‘One harrowing story after another’ – Life on Limerick’s streets

The scene must have been played out countless times in films and TV dramas – the one where a man or woman is approached by a homeless person in search of some spare change. They reach for their pockets, only to realise after a split-second that they know the unfortunate soul. It hit me hard when it happened to me on a recent Sunday night in Limerick city.

I had only met Jane (not her real name) and her boyfriend Dave (also an alias) a couple of times previously through the Mid-West Simon Community. They were chatty, friendly people who appeared to have come out the other side of whatever low point it was that led them to reach out for help.

These encounters meant I was shocked to see her approach a friend and I on Barrington Street. It was a bitterly cold evening. I was getting some air during the interval of a rehearsed reading at No 1 Pery Square. Myles Breen’s Bottom Dog Theatre Company was performing Oliver Goldsmith’s She Stoops to Conquer, much to the delight of everyone who came along. The irony of meeting a homeless acquaintance outside such an elegant setting wasn’t lost on me.

“Hi, Jane,” and a look of disbelief were all I could muster as she asked for some change. She didn’t recognise me initially. She was a bit out of it, due to her addiction to Benzodiazepines. I explained who I was and cringed a little with my small talk as I asked how she was doing.

Not very well, obviously. Dave was taking heroin again after being clean for two years. Jane had been thrown out of her mother’s house after a fight with her brother and was now sleeping rough in the stairwell of a city centre building.

It started drizzling. Jane told me how, sitting on a wall at Clancy Strand the previous evening, she had been thinking about throwing herself into the river to end all the suffering in her life.

She burst into tears. She was shivering in the freezing air and told me she hadn’t eaten in days. I suggested going for a sandwich and a cup of tea. I grabbed an umbrella from my car to shield us from the elements as we set off.

I asked Jane why she wouldn’t stay in one of the emergency shelters that provide beds for people in her position. She said she’d had bad experiences of these places in the past, with people using needles at one facility. An environment where drugs were being abused was something she was desperate to avoid.

A few minutes later we arrived at a fast food place downtown. The man holding the fort cast a suspicious eye on Jane as she entered in front of me.

It was an understandable reaction – she looked the worse for wear. As I sat down opposite her she told me one harrowing story after another. She had been abused as a child, something that must have set the tone for the life full of anguish she has had. She has suffered from depression as a result.

While she was hospitalised for aluminium poison, caused by smoking heroin, her brother called social services and her children were taken away.

Her eyes welled up again as she recounted every little detail of the worst day of her life. Despite it being the best thing for her children, she has never forgiven her brother for making that call.

Jane went on to tell me that Dave’s mother, tormented and helpless, now drives him to his drug dealer’s house and lets him shoot up in her living room.

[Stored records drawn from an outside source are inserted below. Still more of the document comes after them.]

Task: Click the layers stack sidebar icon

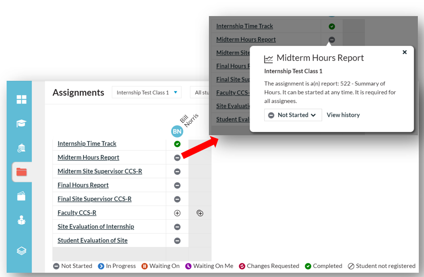Action: pyautogui.click(x=22, y=251)
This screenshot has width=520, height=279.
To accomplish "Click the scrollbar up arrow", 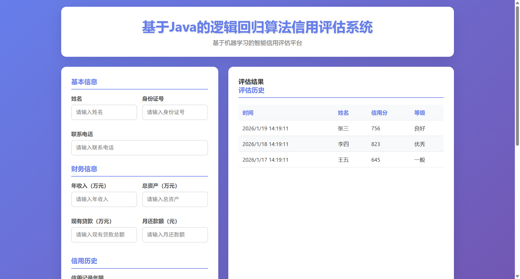I will [x=517, y=3].
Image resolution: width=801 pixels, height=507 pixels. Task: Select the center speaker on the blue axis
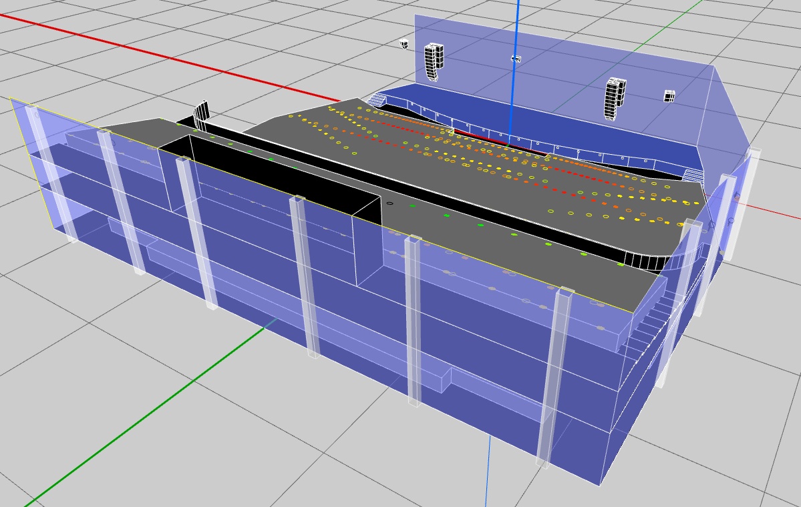click(x=516, y=59)
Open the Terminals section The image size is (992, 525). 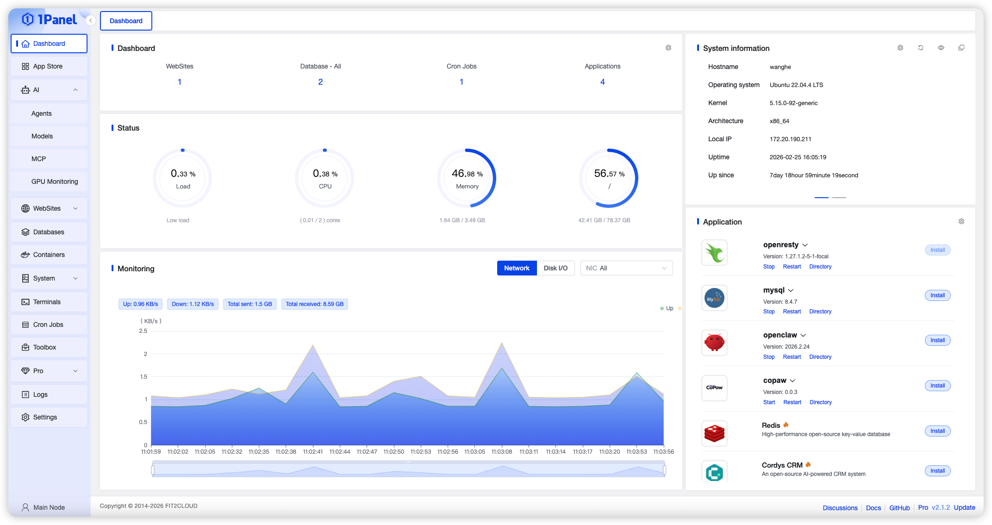click(48, 301)
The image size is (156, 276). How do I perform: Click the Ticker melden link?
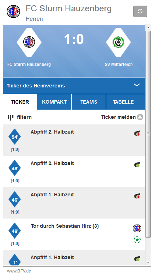(118, 117)
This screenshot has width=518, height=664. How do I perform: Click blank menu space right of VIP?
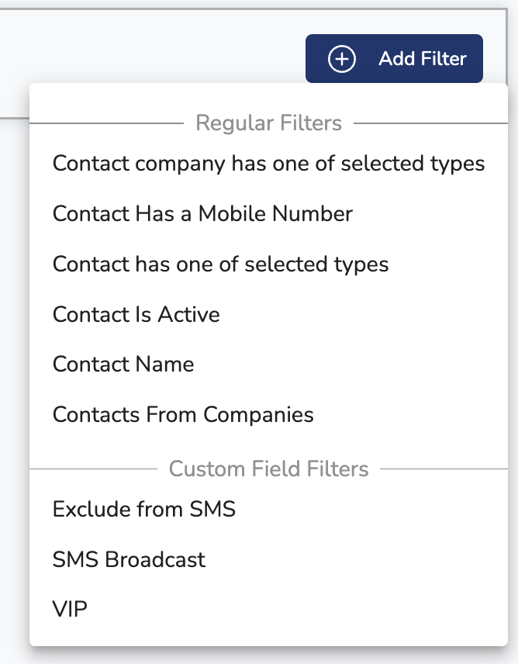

Each miserable tale sucked another bit of hope out of me. A nauseous feeling in my stomach got stronger and stronger.

Her only hope of getting back on track was to get a place on the residential programme at a rehab facility up the country. Candidates have to produce four clean urine samples over a four-week period, a requirement Jane has now satisfied. In another setback, however, she has now been told there is a three-month waiting period to be admitted. She was due to travel there with her HSE key worker for a meeting last Tuesday and I hope she received better news.

As I left the fast-food restaurant, all I could do was wish her the best of luck and tell her that I’d be thinking about her. She thanked me and shook my hand with a smile. I hung my head for the duration of my walk back to Barrington Street. I felt deflated and useless.

As I re-entered the refined surrounding of No1 Pery Square, I thought about just how different my life might have been if I’d been dealt the hand that Jane was.